Monday, March 18, 2013

A Trip Into Space - The Desires of the Rich

In my last post, referencing the economics of a space station, I mentioned the fact that there is more money to be had fulfilling the fewer and weaker desires of the rich than the more and stronger desires of the poor.

However, I want to add that "fewer and weaker" does not translate into "worse".

The quality of a desire is not determined by its strength or commonality. It is determined -like the value of all things is determined - by a tendancy to fulfill other desires.

Bill and Melinda Gates' "fewer and weaker desires" are fulfilled by helping to cure malaria and improve education. Their interest in doing good also motivates them to conduct research into what will do the most good. Warren Buffett's interest in doing the most good motivated him to take advantage of Gates' research and donate his money to the Bill and Melinda Gates Foundation.

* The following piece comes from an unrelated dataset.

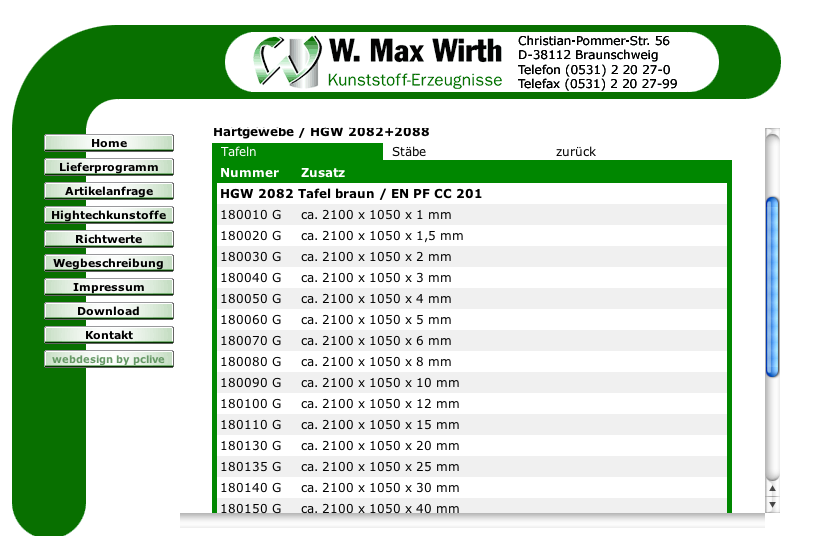Click the Nummer column header
814x536 pixels.
coord(249,173)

It is important to note that there is a distinction between desires TO fulfill the desires of others and desires THAT fulfill the desires of others. There is no intrinsic value that gives a member of the first family of desires natural superiority over a member of the second family. All value that exists is in the form of a relationship between states of affairs and other desires. An interest in space for its own sake can have value in contributing to the defense of the planet from harms even though it may not be a desire TO protect the people on Earth from the dangers of space.

A small number of billionaires are investing money in space development. This includes Robert Bigalow's investments in inflatable space habitats. Elon Musk's interest in building a reusable rocket to lower the cost of access to space. Paul Allen's interest in winning the X Prize for a suborbital and rapidly reusable suborbital rocket. Richard Branson's interest in turning this into a suborbital business. And all of the rich people who are interested in buying tickets to visit space.

Insofar as the long-term survival of the human race, future access to natural resources such as clean energy and minerals without cutting deeper scars into the living ecosystems of earth, and the very survival of the human race may depend on the infrastructure and knowledge gained from fulfilling these desires, they may well qualify as desires THAT fulfill other desires.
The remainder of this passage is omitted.